* **Work to be completed**: Set down every entry word for word. Omit the pictures.

* **Data to process**:
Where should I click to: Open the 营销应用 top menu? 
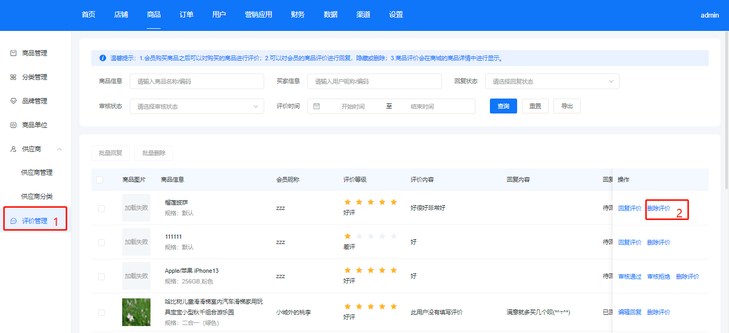coord(258,15)
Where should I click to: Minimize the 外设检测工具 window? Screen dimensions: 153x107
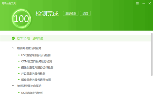143,3
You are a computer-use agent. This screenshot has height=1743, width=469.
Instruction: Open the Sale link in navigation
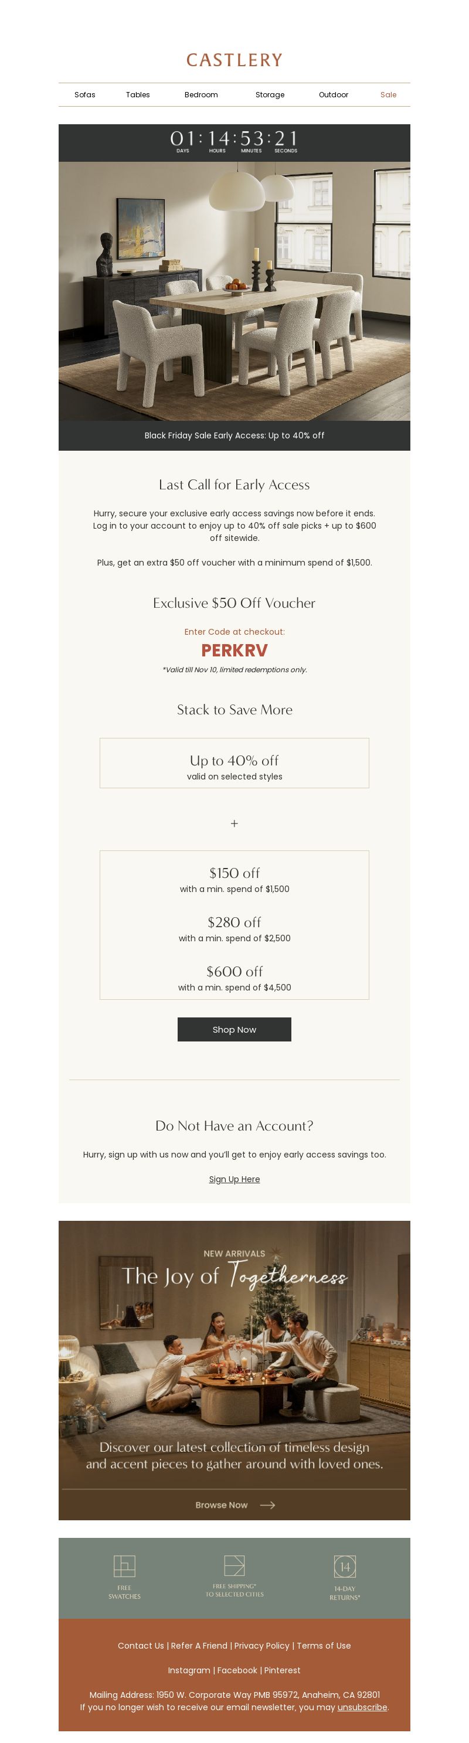tap(388, 95)
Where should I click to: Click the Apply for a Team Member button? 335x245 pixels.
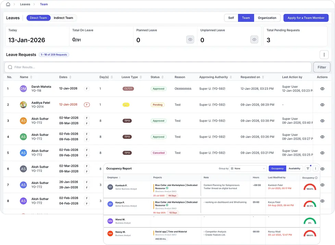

* **Reply to the task**:
Where should I click to: Open the 营销应用 top menu? 
coord(258,15)
Where should I click to: Minimize the 外设检测工具 window? Screen dimensions: 153x107
143,3
You are a computer-use agent. This screenshot has height=1743, width=469.
Instruction: Open the Sale link in navigation
tap(388, 95)
Where should I click to: Click the Apply for a Team Member button? 335x245 pixels.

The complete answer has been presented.